Various opinions Jorgen Schaefer (15 Jul 2005 19:06 UTC)
Re: Various opinions bear (16 Jul 2005 02:59 UTC)

Various opinions Jorgen Schaefer 15 Jul 2005 19:06 UTC

The topic of Unicode support in a language is very difficult. I'm not
sure the array of codepoints idea is the best solution, but I won't
question it in this mail (mainly because I don't have a better
proposal).

Integers and Codepoints
=======================
The SRFI defines the procedures CHAR->INTEGER and INTEGER->CHAR,
but also defines the return value to be a Unicode codepoint. So it
would be better to name them

  char->codepoint
  codepoint->char

instead.

The newline character
=====================
#\NEWLINE always has been a problem, because a new line is a
system-dependent sequence of octets. #\LINEFEED is the correct term.

We also have (newline), which is the right thing to do, so we can just
drop #\NEWLINE.

x, u and U
==========
The SRFI defines x, u and U for two-digit, four-digit and eight-digit
hexadecimal codepoints in character literals and in strings.

First of all, for character literals, this is unnecessary. It would be
much more elegant to have

   (char=? #\xA #\d10 #\o12 #\b1010)

analogous to

   (= #xA #d10 #o12 #b1010)

Introducing characters which mark fixed-width tokens in strings
strikes me as problematic as well. The obvious alternative is
using delimiters, as already proposed on this list.
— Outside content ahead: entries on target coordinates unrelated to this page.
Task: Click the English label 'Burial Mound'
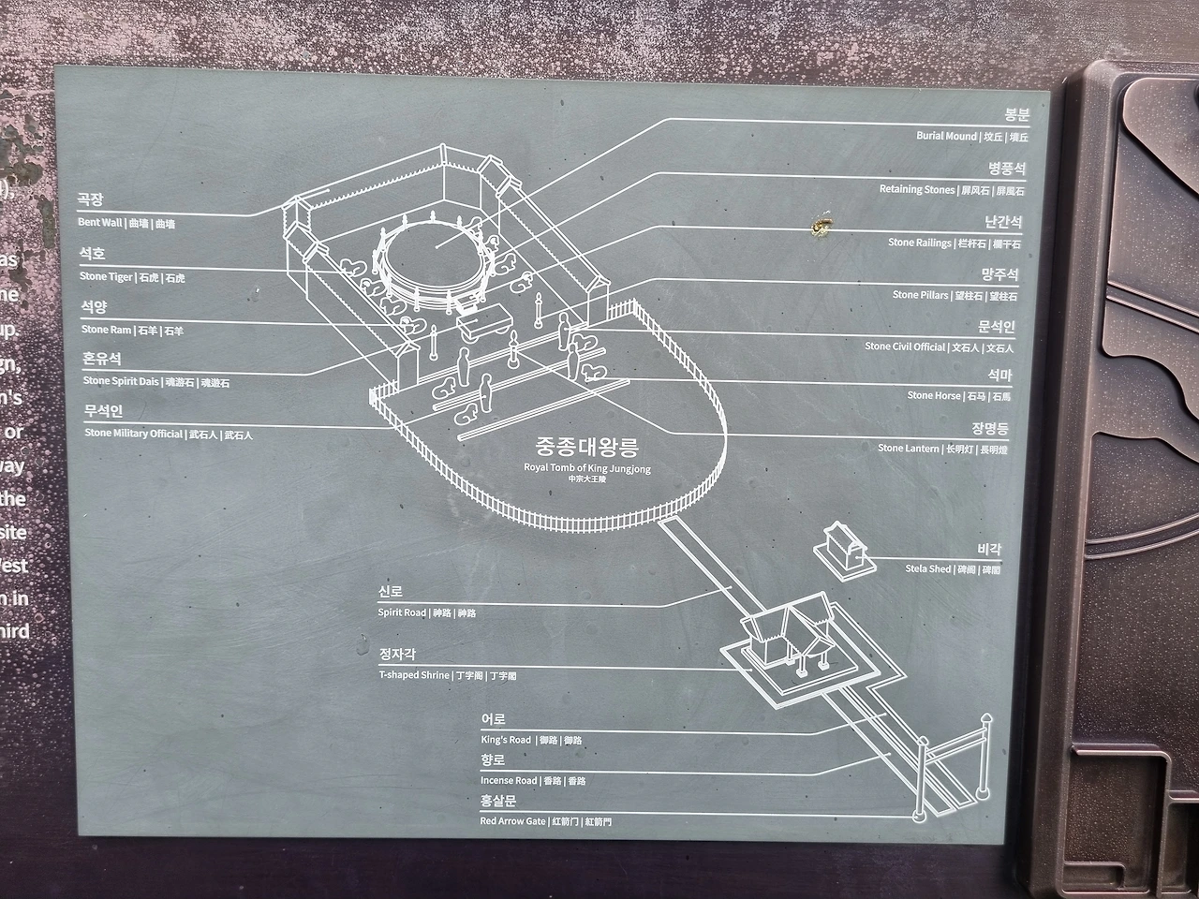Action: [946, 137]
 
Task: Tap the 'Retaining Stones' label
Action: [916, 190]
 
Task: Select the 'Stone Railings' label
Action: [920, 243]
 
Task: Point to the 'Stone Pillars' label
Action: [921, 296]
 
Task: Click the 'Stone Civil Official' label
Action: [905, 346]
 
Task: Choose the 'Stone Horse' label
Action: [933, 396]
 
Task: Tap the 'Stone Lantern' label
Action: [908, 450]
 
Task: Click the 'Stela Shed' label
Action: [927, 569]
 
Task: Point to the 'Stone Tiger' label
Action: [106, 277]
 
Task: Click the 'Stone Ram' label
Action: [106, 330]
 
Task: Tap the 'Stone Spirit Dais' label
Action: [122, 382]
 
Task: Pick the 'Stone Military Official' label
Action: [133, 435]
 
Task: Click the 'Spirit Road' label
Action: [402, 612]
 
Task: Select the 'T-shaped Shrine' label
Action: [414, 675]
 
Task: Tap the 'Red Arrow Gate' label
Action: [512, 821]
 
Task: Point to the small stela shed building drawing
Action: [841, 548]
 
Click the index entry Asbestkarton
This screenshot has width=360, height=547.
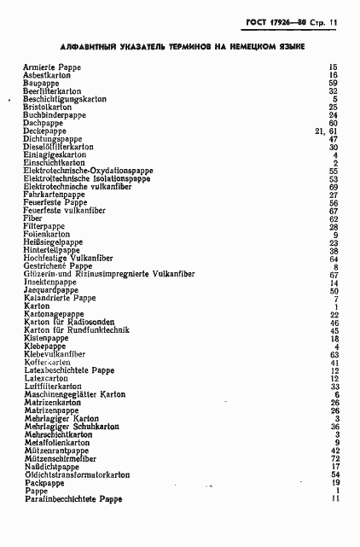[x=48, y=75]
Delimiters
improve readability, and since using explicit codepoints in
strings is rare, the extra length is not a problem. It is also not
clear that hexadecimal encoding is always preferable. So I would
propose a delimiter which allows for different bases.

There are different approaches. The main goal is to make it readable.

    "A\(#x42)C"  - This is _very_ readable, though verbose
    "A\x42;C"
    "A\x42:C"    - This is also very readable
    "A\x42#C"
    "A\#x42#C"   - This provides some consistency

Analogous to the character syntax described above, the following could
be possible:

   (apply char=? (string->list "\xA:\d10:\o12:\b1010:")) => #t

Quoted Strings
==============
I'm a bit confused as to why we need all those character shorthands.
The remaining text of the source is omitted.